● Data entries
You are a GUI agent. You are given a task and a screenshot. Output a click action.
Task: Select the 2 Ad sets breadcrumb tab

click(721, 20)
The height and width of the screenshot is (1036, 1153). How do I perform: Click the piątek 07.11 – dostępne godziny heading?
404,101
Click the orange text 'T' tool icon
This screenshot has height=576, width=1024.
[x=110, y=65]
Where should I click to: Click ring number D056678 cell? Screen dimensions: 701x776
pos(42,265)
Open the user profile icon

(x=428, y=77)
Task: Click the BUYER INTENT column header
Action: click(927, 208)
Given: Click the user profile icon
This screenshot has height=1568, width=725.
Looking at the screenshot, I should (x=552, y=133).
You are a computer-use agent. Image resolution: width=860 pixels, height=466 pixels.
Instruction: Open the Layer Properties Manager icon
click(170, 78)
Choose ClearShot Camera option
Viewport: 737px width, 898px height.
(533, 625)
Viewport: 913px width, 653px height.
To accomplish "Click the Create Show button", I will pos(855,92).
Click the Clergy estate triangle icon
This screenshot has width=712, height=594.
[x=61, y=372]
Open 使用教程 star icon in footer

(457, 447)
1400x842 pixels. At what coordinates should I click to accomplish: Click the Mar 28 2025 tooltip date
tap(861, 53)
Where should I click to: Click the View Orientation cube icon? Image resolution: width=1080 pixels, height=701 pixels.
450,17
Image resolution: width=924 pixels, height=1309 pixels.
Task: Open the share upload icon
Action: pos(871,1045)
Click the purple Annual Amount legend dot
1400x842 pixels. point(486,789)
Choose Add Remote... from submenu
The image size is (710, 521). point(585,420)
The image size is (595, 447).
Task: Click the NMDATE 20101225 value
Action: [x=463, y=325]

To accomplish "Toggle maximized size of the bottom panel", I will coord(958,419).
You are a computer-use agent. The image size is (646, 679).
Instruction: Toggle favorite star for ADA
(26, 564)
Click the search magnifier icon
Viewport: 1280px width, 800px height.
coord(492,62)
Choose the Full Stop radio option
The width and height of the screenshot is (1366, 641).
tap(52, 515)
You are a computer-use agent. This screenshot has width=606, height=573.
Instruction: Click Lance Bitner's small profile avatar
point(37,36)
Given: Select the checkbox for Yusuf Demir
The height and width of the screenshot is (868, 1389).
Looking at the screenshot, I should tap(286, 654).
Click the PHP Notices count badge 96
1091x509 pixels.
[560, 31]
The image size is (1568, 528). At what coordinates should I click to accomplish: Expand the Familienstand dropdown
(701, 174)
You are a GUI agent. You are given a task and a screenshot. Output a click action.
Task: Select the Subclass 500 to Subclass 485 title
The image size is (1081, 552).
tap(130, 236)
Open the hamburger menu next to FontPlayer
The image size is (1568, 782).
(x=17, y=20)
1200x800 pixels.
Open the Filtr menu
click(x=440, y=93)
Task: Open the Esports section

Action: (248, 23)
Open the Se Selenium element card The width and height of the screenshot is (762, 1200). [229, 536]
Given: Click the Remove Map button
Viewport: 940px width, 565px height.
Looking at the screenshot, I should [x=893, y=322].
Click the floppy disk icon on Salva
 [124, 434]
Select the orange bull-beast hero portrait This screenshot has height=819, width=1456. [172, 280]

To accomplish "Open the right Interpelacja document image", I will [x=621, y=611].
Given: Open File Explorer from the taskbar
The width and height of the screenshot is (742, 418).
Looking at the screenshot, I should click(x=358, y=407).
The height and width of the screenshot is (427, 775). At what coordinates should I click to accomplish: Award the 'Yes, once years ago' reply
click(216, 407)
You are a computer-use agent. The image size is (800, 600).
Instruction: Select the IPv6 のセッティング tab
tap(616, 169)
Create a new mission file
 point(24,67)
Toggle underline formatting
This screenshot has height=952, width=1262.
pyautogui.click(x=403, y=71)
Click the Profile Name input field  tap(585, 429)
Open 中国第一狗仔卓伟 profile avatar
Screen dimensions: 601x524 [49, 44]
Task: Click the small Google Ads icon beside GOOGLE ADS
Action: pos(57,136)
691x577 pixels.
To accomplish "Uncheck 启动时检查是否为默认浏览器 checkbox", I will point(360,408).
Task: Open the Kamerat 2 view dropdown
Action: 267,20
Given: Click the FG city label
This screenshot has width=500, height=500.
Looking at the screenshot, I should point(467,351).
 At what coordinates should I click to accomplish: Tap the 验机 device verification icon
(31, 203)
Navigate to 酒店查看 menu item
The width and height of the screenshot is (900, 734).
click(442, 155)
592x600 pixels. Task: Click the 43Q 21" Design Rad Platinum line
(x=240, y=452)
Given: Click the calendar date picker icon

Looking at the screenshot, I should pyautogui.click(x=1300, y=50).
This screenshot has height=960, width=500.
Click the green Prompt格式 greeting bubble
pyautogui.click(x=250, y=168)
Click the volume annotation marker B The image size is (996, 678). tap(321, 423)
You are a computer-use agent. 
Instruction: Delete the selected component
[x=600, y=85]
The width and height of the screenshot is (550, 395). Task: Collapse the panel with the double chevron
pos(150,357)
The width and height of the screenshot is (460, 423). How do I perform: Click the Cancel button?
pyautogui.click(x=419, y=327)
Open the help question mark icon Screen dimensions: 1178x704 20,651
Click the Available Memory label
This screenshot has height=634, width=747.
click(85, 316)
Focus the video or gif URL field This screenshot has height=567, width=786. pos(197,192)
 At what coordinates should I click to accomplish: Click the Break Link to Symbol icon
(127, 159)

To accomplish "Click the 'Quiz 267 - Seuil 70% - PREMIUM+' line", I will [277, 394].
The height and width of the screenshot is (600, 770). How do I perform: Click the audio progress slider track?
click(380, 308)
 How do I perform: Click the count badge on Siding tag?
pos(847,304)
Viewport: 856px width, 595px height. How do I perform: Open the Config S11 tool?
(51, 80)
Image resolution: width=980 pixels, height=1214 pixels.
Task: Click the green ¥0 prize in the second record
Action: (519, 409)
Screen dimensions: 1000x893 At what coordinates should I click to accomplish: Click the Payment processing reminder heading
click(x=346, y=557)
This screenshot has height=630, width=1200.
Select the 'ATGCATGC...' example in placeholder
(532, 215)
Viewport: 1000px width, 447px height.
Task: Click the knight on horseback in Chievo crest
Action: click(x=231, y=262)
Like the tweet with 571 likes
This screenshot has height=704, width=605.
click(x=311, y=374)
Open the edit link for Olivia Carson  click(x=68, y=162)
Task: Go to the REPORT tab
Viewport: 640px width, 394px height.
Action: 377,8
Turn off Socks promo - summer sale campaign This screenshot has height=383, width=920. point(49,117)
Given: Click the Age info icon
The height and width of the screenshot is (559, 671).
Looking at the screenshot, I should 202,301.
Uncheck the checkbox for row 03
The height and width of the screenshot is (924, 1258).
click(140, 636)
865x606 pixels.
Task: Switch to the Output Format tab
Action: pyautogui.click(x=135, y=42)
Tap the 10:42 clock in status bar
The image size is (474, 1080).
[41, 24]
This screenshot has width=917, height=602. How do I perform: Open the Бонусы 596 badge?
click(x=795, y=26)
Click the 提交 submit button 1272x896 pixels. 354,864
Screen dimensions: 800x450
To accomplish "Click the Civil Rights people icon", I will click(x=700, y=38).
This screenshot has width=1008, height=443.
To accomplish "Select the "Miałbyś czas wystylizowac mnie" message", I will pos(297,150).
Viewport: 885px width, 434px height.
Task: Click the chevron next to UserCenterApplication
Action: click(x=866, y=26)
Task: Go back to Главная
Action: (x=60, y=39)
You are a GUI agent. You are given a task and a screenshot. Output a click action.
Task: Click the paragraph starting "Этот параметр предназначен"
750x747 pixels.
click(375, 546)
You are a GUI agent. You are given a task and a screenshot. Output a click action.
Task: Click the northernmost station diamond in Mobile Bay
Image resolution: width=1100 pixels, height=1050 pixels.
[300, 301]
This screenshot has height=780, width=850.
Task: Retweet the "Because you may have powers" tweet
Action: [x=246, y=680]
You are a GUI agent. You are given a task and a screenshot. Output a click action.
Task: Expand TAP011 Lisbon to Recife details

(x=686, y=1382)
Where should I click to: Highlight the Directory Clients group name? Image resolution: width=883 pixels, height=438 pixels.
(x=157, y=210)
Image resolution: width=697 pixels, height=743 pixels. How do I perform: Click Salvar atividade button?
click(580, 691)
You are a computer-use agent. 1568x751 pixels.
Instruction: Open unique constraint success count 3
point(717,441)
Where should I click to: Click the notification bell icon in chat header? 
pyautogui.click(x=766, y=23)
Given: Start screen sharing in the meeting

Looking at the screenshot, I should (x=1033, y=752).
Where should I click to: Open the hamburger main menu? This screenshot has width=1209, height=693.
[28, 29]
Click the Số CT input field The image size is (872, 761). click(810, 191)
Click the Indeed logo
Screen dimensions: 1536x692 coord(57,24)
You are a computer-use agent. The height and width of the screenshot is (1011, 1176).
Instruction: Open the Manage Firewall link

● Your instructions
Working through the entries above, copy every line in which "field" is found.

● Solution below
Click the Profile Name input field  tap(585, 429)
Focus the video or gif URL field This screenshot has height=567, width=786. pos(197,192)
Click the Số CT input field The image size is (872, 761). click(810, 191)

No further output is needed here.